==== Data to examine
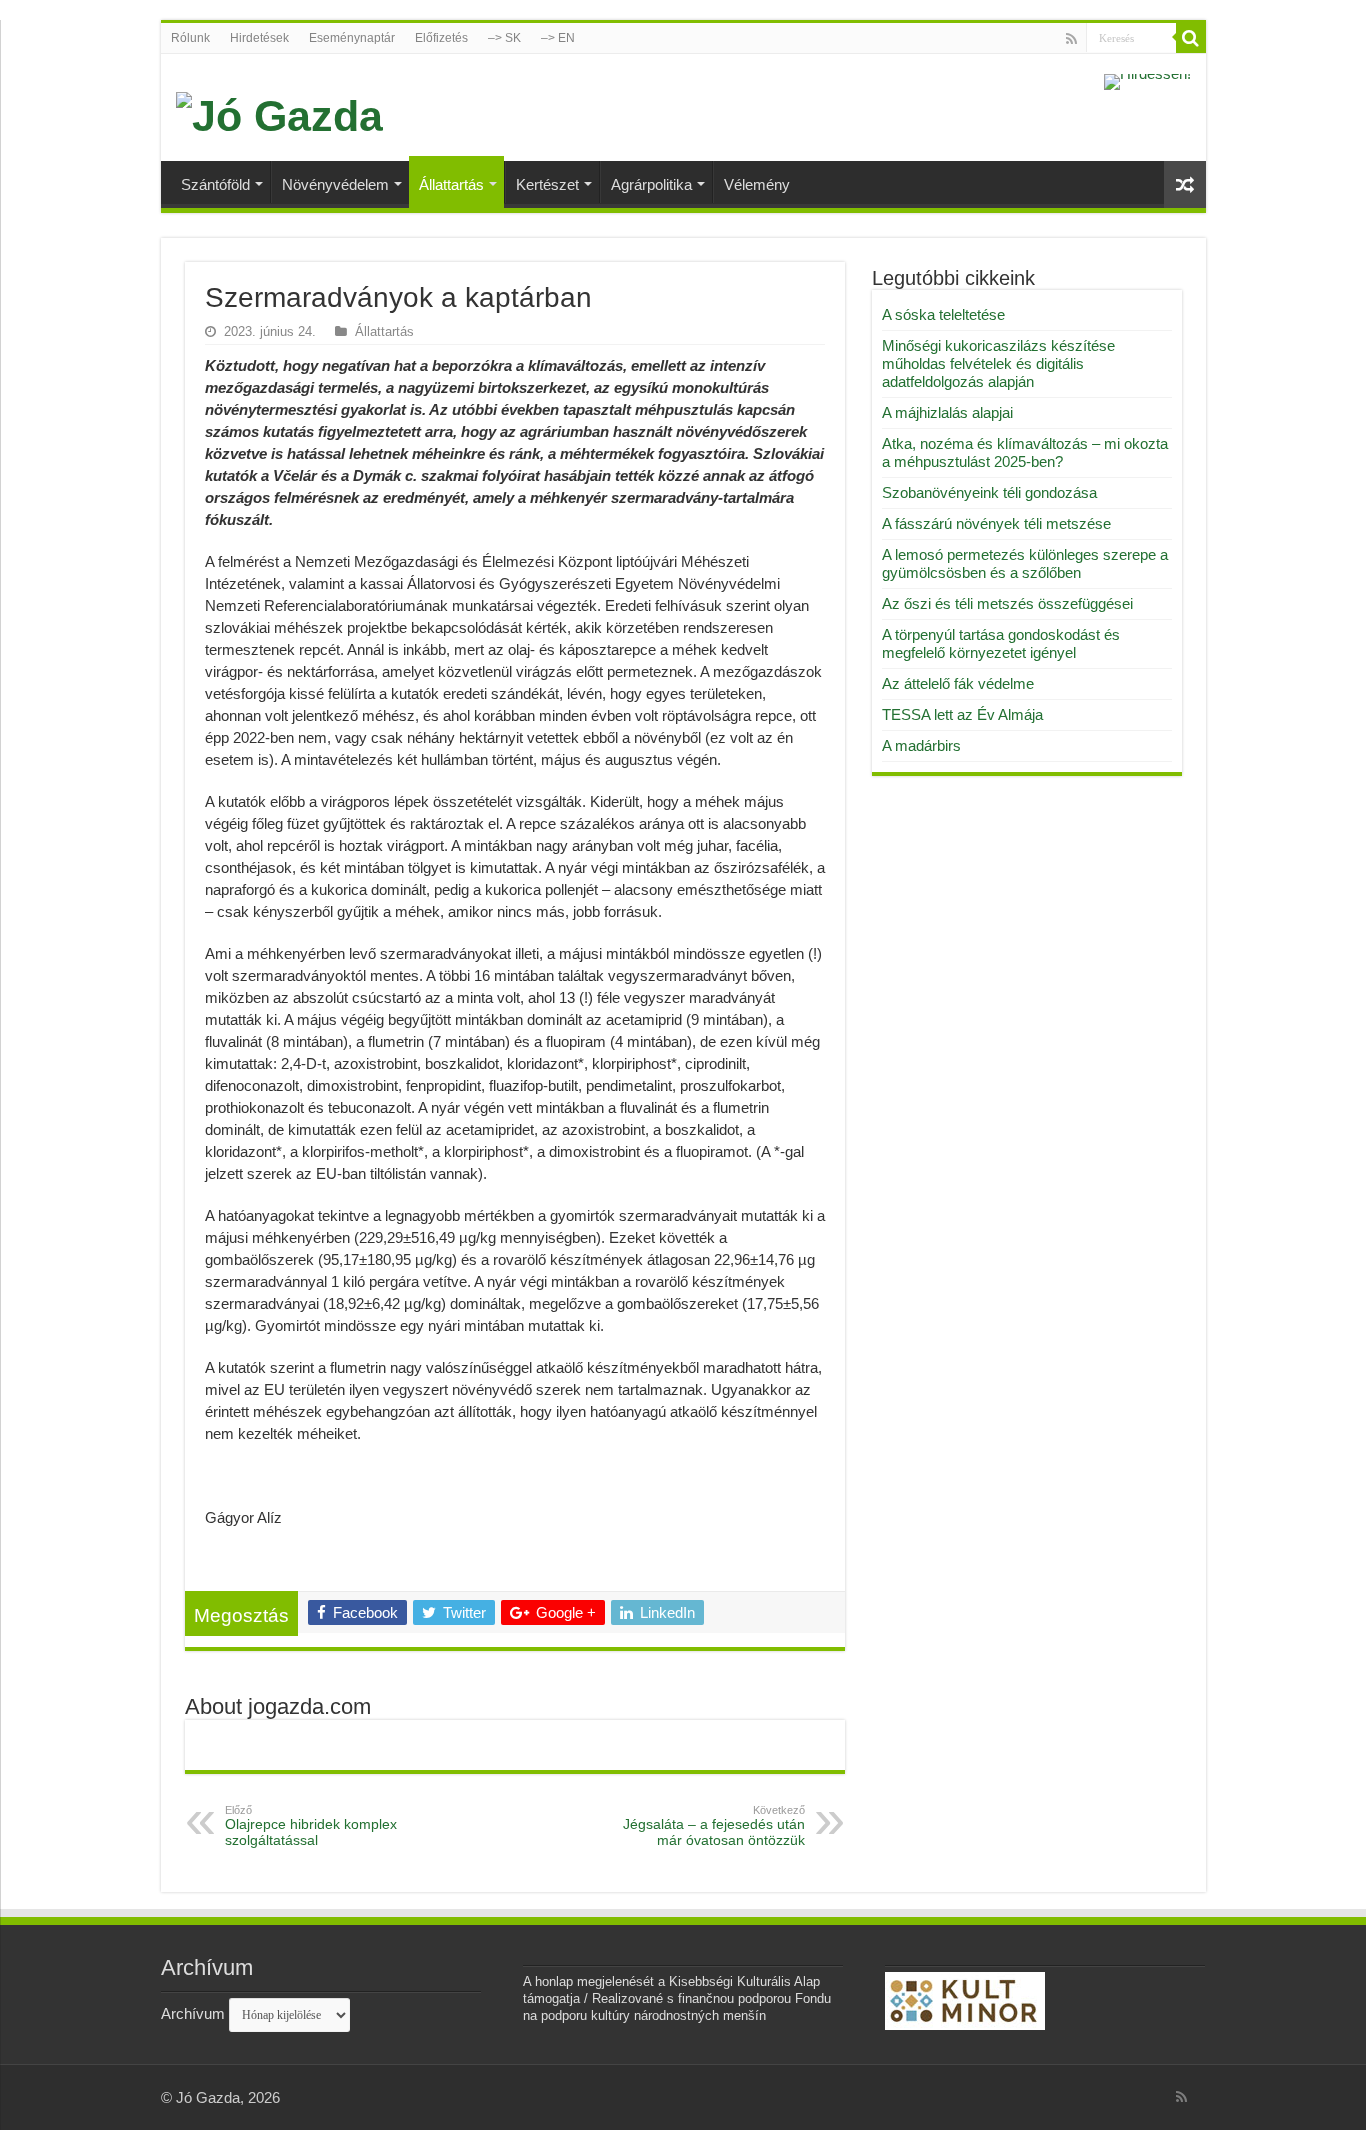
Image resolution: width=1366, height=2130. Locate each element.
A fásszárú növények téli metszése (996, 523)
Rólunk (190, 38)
========
==== Data to examine
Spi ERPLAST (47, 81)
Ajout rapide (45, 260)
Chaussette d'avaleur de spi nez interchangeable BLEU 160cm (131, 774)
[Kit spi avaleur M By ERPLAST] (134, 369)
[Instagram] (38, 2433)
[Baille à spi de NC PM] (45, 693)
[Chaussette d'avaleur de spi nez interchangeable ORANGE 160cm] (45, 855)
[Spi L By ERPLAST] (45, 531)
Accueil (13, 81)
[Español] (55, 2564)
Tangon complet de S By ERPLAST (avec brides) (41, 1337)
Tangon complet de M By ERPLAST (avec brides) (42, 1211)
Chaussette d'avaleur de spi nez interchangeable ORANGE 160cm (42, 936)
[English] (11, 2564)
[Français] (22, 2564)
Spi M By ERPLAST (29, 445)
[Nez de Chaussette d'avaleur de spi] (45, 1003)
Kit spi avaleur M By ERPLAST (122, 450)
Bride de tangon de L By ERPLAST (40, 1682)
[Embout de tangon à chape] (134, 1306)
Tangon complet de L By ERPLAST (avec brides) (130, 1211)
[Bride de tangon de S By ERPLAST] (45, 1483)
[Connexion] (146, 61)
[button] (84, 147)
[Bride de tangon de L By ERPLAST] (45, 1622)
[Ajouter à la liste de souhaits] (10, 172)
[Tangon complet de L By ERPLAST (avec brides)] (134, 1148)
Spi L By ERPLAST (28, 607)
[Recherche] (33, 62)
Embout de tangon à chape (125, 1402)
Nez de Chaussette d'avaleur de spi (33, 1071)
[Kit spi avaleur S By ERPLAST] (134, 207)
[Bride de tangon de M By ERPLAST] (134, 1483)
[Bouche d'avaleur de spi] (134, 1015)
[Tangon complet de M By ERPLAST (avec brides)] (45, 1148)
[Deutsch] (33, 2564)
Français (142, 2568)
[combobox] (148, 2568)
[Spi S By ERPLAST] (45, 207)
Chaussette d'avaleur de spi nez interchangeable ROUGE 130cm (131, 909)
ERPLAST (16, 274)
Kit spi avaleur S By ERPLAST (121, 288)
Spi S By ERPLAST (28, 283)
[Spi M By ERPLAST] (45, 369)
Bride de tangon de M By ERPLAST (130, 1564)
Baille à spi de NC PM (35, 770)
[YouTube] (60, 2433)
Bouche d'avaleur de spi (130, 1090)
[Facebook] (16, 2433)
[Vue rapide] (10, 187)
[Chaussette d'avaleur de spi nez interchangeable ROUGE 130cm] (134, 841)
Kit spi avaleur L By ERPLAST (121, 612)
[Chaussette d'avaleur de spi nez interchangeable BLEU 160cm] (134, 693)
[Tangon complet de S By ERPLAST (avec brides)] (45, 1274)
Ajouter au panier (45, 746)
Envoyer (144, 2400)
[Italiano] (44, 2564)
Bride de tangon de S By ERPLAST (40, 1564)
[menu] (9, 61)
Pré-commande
========
==== Data to examine
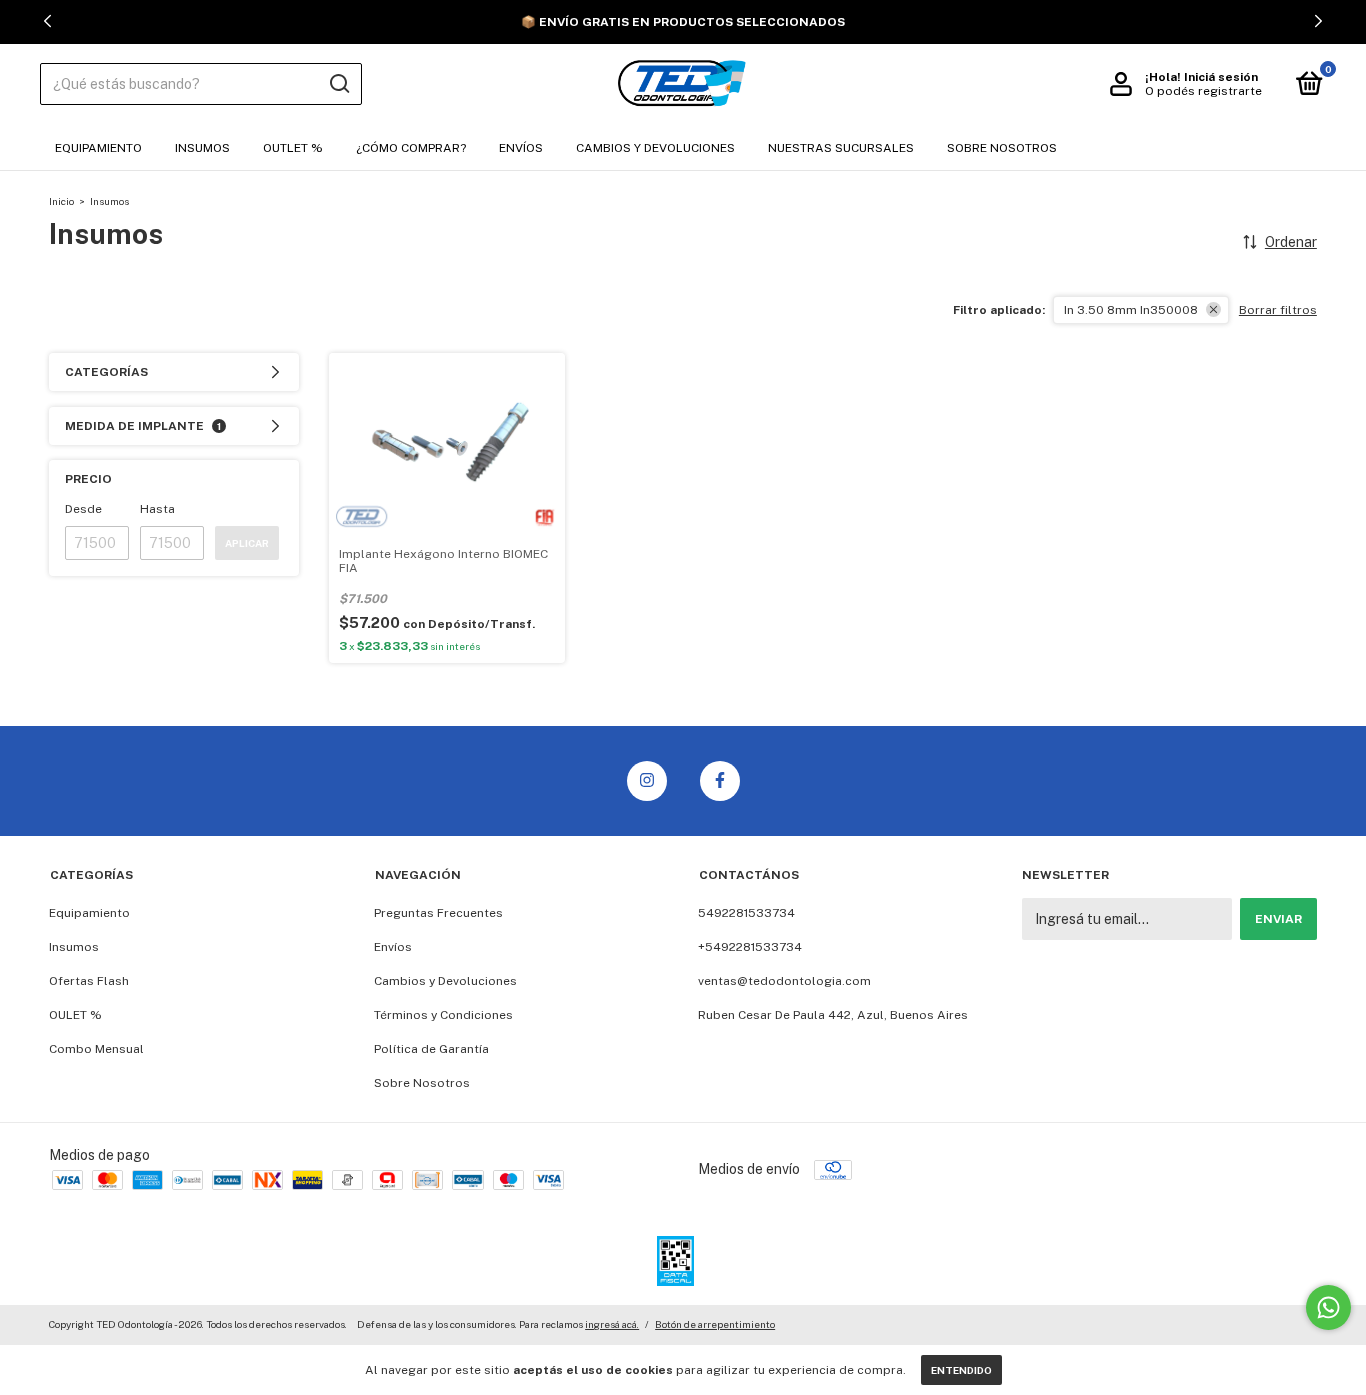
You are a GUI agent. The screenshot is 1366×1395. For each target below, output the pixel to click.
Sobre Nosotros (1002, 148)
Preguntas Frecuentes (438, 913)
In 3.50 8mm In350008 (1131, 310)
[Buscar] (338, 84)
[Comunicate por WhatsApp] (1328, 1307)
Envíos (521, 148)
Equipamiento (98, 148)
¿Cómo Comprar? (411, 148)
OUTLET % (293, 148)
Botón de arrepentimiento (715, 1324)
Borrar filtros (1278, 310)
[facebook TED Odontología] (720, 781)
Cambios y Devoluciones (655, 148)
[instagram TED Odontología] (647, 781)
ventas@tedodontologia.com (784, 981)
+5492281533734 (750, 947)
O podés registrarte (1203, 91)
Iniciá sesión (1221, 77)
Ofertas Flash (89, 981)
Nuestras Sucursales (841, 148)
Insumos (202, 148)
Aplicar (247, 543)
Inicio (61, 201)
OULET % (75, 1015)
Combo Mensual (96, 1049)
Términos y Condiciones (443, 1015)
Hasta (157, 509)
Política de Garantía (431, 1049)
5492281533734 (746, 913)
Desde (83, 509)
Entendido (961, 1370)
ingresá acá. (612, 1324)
========
If a line in the records includes the string "Odontología", copy it.

Solution for this exercise:
[facebook TED Odontología] (720, 781)
[instagram TED Odontología] (647, 781)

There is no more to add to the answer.